# Extrait du texte:

((

Coupé en deux depuis 27 ans

Ce mardi, s’ouvre à Nicosie, au siège des Nations unies, un nouveau sommet, le premier depuis quatre ans, en présence des principaux protagonistes : les dirigeants grec Glafcos Cléridès et turc Rauf Denktash au sujet de l’avenir d’une île qui demeure divisée depuis plus de trente ans, qui a connu des décennies de conflits, et qui, par sa position stratégique, reste l’otage de l’affrontement entre Athènes et Ankara, tous deux membres de l’OTAN. Les derniers sommets ou réunions, à New-York, puis à Genève, se sont soldés par des échecs, ce qui augure mal de l’avenir d’un pays qui frappe à la porte de l’Union européenne depuis 1990.
Chypre, au point de vue de sa superficie, est la troisième île de la Méditerranée, après la Sicile et la Sardaigne. Point de passage obligé entre l’est et l’ouest au Proche-Orient, elle occupe une position stratégique importante en Méditerranée orientale, à proximité des côtes du Liban, de la Syrie et de la Turquie, et, pendant longtemps, a fait partie du contexte bipolaire de l’époque de la guerre froide. Par son histoire qui reste l’une des plus anciennes du monde, elle fut conquise par plusieurs peuples (les Phéniciens, les Assyriens, les Égyptiens, les Perses). Mais sa véritable importance stratégique remonte au moment de l’ouverture, en 1869, du Canal de Suez, et passa sous contrôle britannique en 1878, tout en faisant formellement partie de l’empire ottoman. Elle fut annexée par la Grande-Bretagne en 1914, lorsque la Turquie se joignit aux puissances centrales durant la Première Guerre mondiale. Mais c’est après la Seconde Guerre mondiale que commencèrent tous les dangers, lorsqu’un puissant mouvement politique réclama l’indépendance du Royaume Uni et le rattachement à la Grèce.

))

# Exercice court a:
Pouvez-vous recopier mot pour mot le passage du texte sur Chypre qui va de « Coupé en deux » à « européenne depuis 1990. », ces deux bornes comprises ?
Le texte sur Chypre et les enregistrements n'ont pas la même provenance.

# Données fournies:
((

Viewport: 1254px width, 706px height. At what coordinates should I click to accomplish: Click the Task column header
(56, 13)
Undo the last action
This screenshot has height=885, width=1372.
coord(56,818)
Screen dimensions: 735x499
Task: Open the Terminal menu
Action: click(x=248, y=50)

))
((

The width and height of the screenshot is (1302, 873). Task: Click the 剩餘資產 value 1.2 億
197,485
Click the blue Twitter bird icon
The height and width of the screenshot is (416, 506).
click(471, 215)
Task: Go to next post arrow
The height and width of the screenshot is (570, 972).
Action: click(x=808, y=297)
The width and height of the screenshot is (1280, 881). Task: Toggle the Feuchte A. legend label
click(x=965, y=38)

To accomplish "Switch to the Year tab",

))
((

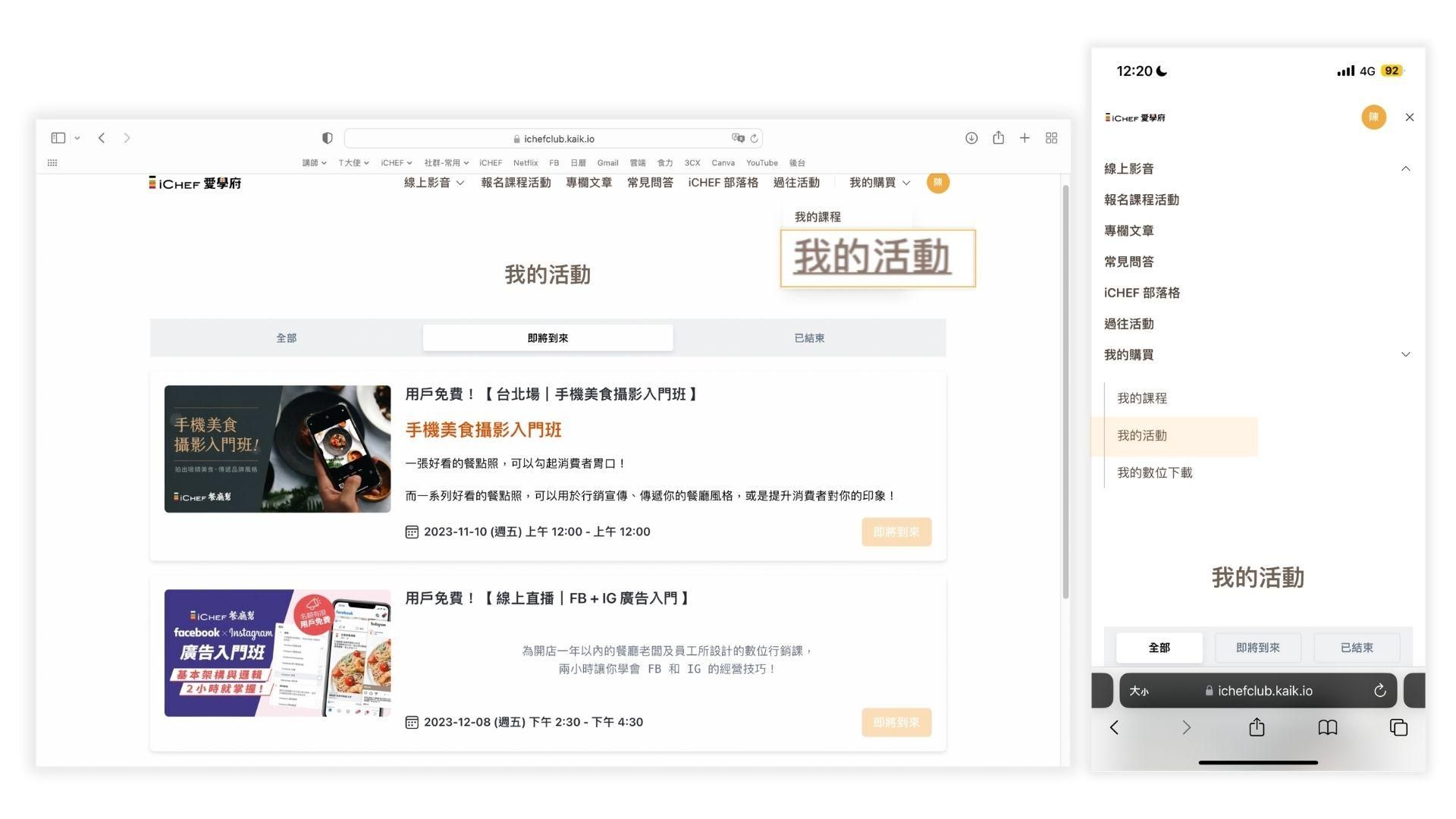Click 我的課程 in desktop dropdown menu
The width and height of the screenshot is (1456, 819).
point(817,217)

))

# Exercice court b:
Pouvez-vous transformer en liste numérotée les lignes des enregistrements situées entre celle qui contient « Viewport: 1254px width, 706px » et celle qui contient « Action: click(x=248, y=50) », toutes deux incluses, en laissant de côté les lignes vides ?

# Solution a:
Coupé en deux depuis 27 ans

Ce mardi, s’ouvre à Nicosie, au siège des Nations unies, un nouveau sommet, le premier depuis quatre ans, en présence des principaux protagonistes : les dirigeants grec Glafcos Cléridès et turc Rauf Denktash au sujet de l’avenir d’une île qui demeure divisée depuis plus de trente ans, qui a connu des décennies de conflits, et qui, par sa position stratégique, reste l’otage de l’affrontement entre Athènes et Ankara, tous deux membres de l’OTAN. Les derniers sommets ou réunions, à New-York, puis à Genève, se sont soldés par des échecs, ce qui augure mal de l’avenir d’un pays qui frappe à la porte de l’Union européenne depuis 1990.

# Solution b:
1. Viewport: 1254px width, 706px height. At what coordinates should I click to accomplish: Click the Task column header
2. (56, 13)
3. Undo the last action
4. This screenshot has height=885, width=1372.
5. coord(56,818)
6. Screen dimensions: 735x499
7. Task: Open the Terminal menu
8. Action: click(x=248, y=50)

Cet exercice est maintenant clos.